Things were going very well for the film at the end of 2012.  It was on many top 10 lists, won numerous critics awards and Bigelow became the first woman to win two best director awards from the NY Film Critics Circle.  It looked like Zero Dark Thirty was the film to beat come Oscar night.

Then the shit hit the fan.  I gotta give a heap of blame to Senator Dianne Feinstein who took to the media and basically declared that the film lied about enhanced interrogations AKA torture.  Even though others like Leon Panetta and former Congresswoman Jane Harmon disagreed, sadly, the film was never able to recover from that moment.  As a recent LA Times article mentions, the filmmakers wanted to fight back when the controversy started but were told by the studio and awards consultants to wait until the national release date of January 11 as not to compromise the box office.  While that was a good money strategy since the box office is at $88 million domestic and over $100 million total, that strategy severely compromised the film in awards land. 

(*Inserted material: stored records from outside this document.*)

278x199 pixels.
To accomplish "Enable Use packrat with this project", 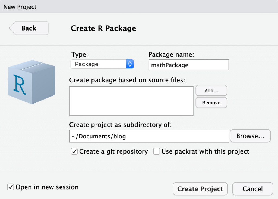I will pyautogui.click(x=157, y=151).
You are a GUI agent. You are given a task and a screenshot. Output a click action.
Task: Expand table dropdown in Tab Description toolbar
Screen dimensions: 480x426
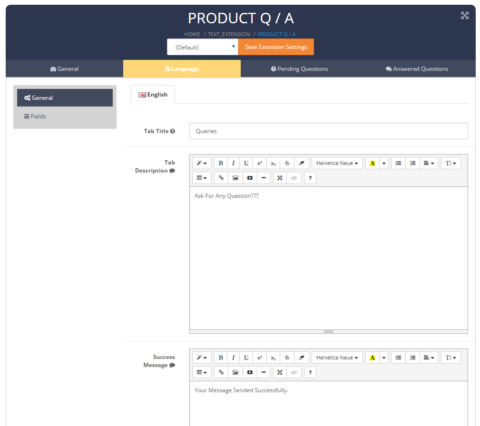pos(202,178)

It just seems so typically Hollywood to me that this film produced, starring, directed and released by strong women — Megan Ellison, Jessica Chastain, Kathryn Bigelow and Amy Pascal is going to come up short on Oscar night.   The women involved with this film have been highly scrutinized and you would be kidding yourself if you think that gender doesn't play a role. 

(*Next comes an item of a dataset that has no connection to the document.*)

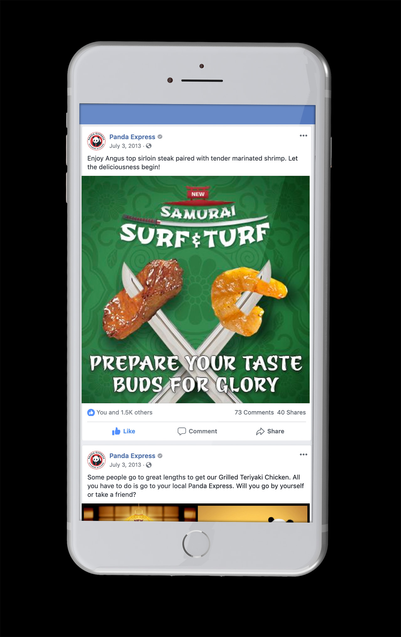Screen dimensions: 401x637
Task: Click the Share button with arrow icon
Action: click(x=270, y=431)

Let's look at Megan Ellison.  She is the young woman who financed the whole film.  She's not even thirty and she wrote a check for the whole thing.  She even got Jessica Chastain to take the part.  It takes some serious guts to do what she does.  She could have taken her money form her dad and gone off and do anything or have other people spend it for her and she can just show up on awards night.  But she's different and that's what makes people crazy.  She's not your typical Prada wearing female producer in Hollywood.  And now since Hollywood is so hurting for money, she's gone to the top of everyone's list. 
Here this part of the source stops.